4.1 Stochastic Processes

A discrete-time stochastic process or time series process \[ \{\ldots,Y_{1},Y_{2},\ldots,Y_{t},Y_{t+1},\ldots\}=\{Y_{t}\}_{t=-\infty}^{\infty}, \] is a sequence of random variables indexed by time \(t\)17. In most applications, the time index is a regularly spaced index representing calendar time (e.g., days, months, years, etc.) but it can also be irregularly spaced representing event time (e.g., intra-day transaction times). In modeling time series data, the ordering imposed by the time index is important because we often would like to capture the temporal relationships, if any, between the random variables in the stochastic process. In random sampling from a population, the ordering of the random variables representing the sample does not matter because they are independent.

A realization of a stochastic process with \(T\) observations is the sequence of observed data \[ \{Y_{1}=y_{1},Y_{2}=y_{2},\ldots,Y_{T}=y_{T}\}=\{y_{t}\}_{t=1}^{T}. \] The goal of time series modeling is to describe the probabilistic behavior of the underlying stochastic process that is believed to have generated the observed data in a concise way. In addition, we want to be able to use the observed sample to estimate important characteristics of a time series model such as measures of time dependence. In order to do this, we need to make a number of assumptions regarding the joint behavior of the random variables in the stochastic process such that we may treat the stochastic process in much the same way as we treat a random sample from a given population.

4.1.1 Stationary stochastic processes

We often describe random sampling from a population as a sequence of independent, and identically distributed (iid) random variables \(X_{1},X_{2}\ldots\) such that each \(X_{i}\) is described by the same probability distribution \(F_{X}\), and write \(X_{i}\sim F_{X}\). With a time series process, we would like to preserve the identical distribution assumption but we do not want to impose the restriction that each random variable in the sequence is independent of all of the other variables. In many contexts, we would expect some dependence between random variables close together in time (e.g, \(X_{1}\), and \(X_{2})\) but little or no dependence between random variables far apart in time (e.g., \(X_{1}\) and \(X_{100})\). We can allow for this type of behavior using the concepts of stationarity and ergodicity.

We start with the definition of strict stationarity.

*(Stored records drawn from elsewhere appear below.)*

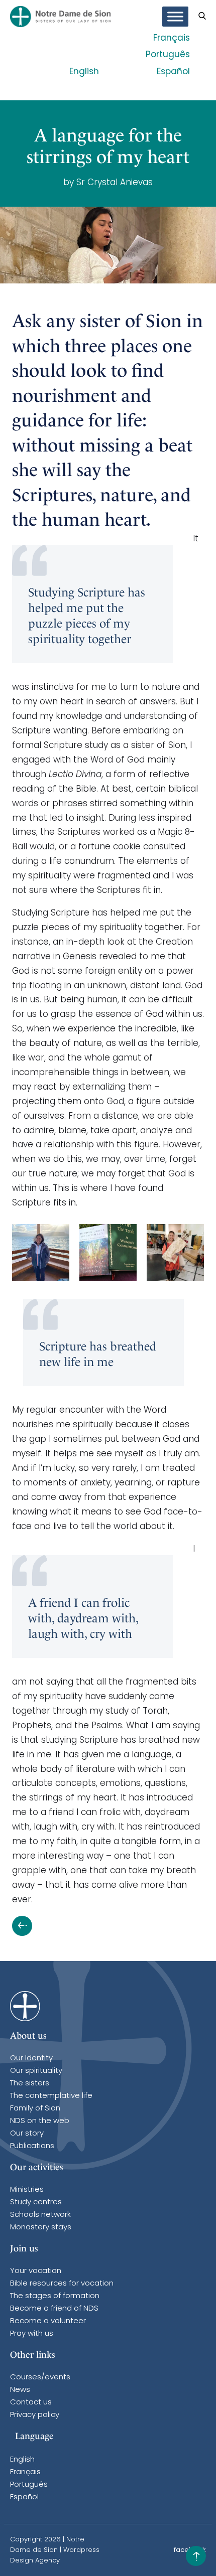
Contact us (31, 2402)
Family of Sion (35, 2108)
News (20, 2390)
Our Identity (31, 2058)
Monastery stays (40, 2227)
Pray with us (31, 2334)
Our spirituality (36, 2071)
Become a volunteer (48, 2321)
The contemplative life (51, 2096)
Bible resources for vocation (62, 2284)
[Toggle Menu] (175, 17)
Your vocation (35, 2271)
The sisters (29, 2083)
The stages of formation (54, 2296)
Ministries (27, 2190)
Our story (27, 2134)
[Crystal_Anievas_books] (108, 1252)
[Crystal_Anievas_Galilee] (40, 1252)
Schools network (40, 2215)
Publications (32, 2146)
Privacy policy (34, 2415)
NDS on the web (39, 2121)
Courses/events (40, 2377)
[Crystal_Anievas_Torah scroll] (175, 1252)
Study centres (36, 2202)
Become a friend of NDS (54, 2309)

Definition 2.1 (Strict stationarity)

A stochastic process \(\{Y_{t}\}\) is strictly stationary if, for any given finite integer \(r\) and for any set of subscripts \(t_{1},t_{2},\ldots,t_{r}\) the joint distribution of \((Y_{t_{1}},Y_{t_{2}},\ldots,Y_{t_{r}})\) depends only on \(t_{1}-t,t_{2}-t,\ldots,t_{r}-t\) but not on \(t\). In other words, the joint distribution of \((Y_{t_{1}},Y_{t_{2}},\ldots,Y_{t_{r}})\) is the same as the joint distribution of \((Y_{t_{1}-t},Y_{t_{2}-t},\ldots,Y_{t_{r}-t})\) for any value of \(t\).

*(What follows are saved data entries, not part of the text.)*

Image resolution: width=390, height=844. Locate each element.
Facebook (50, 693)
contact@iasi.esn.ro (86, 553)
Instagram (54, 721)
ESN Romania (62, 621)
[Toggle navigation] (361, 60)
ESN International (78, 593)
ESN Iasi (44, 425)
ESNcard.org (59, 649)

In simple terms, the joint distribution of random variables in a strictly stationary stochastic process is time invariant. For example, the joint distribution of \((Y_{1},Y_{5},Y_{7})\) is the same as the distribution of \((Y_{12},Y_{16},Y_{18})\). Just like in an iid sample, in a strictly stationary process all of the individual random variables \(Y_{t}\) (\(t=-\infty,\ldots,\infty\)) have the same marginal distribution \(F_{Y}\). This means they all have the same mean, variance etc., assuming these quantities exist. However, assuming strict stationarity does not make any assumption about the correlations between \(Y_{t},Y_{t_{1}},\ldots,Y_{t_{r}}\) other than that the correlation between \(Y_{t}\) and \(Y_{t_{r}}\) only depends on \(t-t_{r}\) (the time between \(Y_{t}\) and \(Y_{t_{r}})\) and not on \(t\). That is, strict stationarity allows for general temporal dependence between the random variables in the stochastic process.

A useful property of strict stationarity is that it is preserved under general transformations, as summarized in the following proposition.

Proposition 4.1 Let \(\{Y_{t}\}\) be strictly stationary and let \(g(\cdot)\) be any function of the elements in \(\{Y_{t}\}\). Then \(\{g(Y_{t})\}\), is also strictly stationary.

For example, if \(\{Y_{t}\}\) is strictly stationary then \(\{Y_{t}^{2}\}\) and \(\{Y_{t}Y_{t-1}\}\) are also strictly stationary.

The following are some simple examples of strictly stationary processes.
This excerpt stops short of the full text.